* PROBLEM REQUIREMENTS
Search the entries for the line containing "The image size is (1080, 782).". Repeat it, then every line after it, exactly through the final line.

*** AVAILABLE DATA Section Begins ***

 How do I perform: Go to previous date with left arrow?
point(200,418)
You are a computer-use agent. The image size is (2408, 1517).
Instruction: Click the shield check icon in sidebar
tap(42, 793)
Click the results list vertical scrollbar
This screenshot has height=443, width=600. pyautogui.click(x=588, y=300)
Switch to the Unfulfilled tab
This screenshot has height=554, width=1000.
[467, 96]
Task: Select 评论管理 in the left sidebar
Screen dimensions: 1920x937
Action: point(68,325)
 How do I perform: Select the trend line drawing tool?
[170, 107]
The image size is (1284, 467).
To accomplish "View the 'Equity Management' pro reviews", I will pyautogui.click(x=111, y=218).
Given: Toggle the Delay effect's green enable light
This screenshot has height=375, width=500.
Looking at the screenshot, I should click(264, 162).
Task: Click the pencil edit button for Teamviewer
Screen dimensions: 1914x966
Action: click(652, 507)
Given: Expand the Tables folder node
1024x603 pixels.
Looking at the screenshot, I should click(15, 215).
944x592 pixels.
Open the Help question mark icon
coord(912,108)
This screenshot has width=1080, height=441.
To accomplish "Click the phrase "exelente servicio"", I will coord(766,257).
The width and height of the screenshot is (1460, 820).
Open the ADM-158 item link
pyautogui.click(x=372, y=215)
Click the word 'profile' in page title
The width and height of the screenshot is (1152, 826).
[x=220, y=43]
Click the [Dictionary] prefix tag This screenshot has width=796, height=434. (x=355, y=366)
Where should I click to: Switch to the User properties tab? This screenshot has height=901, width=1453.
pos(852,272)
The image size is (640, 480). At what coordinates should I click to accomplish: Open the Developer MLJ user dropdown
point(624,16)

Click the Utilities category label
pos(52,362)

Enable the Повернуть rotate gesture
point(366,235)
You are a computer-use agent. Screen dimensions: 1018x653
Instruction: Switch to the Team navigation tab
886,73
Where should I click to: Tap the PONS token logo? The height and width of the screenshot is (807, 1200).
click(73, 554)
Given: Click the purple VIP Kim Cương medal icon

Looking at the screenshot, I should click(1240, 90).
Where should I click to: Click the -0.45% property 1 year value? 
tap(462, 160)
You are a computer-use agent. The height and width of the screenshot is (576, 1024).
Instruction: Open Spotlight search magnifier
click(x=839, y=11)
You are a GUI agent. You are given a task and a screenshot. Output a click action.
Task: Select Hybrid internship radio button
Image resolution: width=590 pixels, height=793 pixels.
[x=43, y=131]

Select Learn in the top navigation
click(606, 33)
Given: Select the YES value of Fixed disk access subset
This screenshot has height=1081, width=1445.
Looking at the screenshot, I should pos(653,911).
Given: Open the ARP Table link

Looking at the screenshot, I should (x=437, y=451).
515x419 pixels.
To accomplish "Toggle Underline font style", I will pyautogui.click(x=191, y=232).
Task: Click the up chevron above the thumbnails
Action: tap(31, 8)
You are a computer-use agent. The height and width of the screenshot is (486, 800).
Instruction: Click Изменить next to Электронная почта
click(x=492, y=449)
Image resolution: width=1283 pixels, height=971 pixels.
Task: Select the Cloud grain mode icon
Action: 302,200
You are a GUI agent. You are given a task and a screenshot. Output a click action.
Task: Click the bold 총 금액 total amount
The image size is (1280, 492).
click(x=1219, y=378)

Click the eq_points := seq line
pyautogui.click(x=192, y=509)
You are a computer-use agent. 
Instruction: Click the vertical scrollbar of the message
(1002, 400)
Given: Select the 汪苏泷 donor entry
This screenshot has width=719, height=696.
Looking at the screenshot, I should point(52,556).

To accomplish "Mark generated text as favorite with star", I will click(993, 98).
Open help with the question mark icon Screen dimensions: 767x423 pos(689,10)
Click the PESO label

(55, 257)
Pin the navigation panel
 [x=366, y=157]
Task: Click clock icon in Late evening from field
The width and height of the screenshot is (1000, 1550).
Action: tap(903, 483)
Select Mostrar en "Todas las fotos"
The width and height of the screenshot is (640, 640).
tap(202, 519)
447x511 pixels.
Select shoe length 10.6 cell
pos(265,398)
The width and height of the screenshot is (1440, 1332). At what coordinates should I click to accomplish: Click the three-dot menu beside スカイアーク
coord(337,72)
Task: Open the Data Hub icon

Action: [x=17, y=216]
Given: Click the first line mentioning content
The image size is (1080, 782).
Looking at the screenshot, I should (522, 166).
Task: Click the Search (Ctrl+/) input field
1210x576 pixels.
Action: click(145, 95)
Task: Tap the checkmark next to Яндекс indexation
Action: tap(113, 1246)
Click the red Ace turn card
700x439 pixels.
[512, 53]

*** AVAILABLE DATA Section Ends ***

* RESULT FOR THIS EXERCISE
The image size is (1080, 782).
Looking at the screenshot, I should (522, 166).
Task: Click the Search (Ctrl+/) input field
1210x576 pixels.
Action: click(145, 95)
Task: Tap the checkmark next to Яндекс indexation
Action: tap(113, 1246)
Click the red Ace turn card
700x439 pixels.
[512, 53]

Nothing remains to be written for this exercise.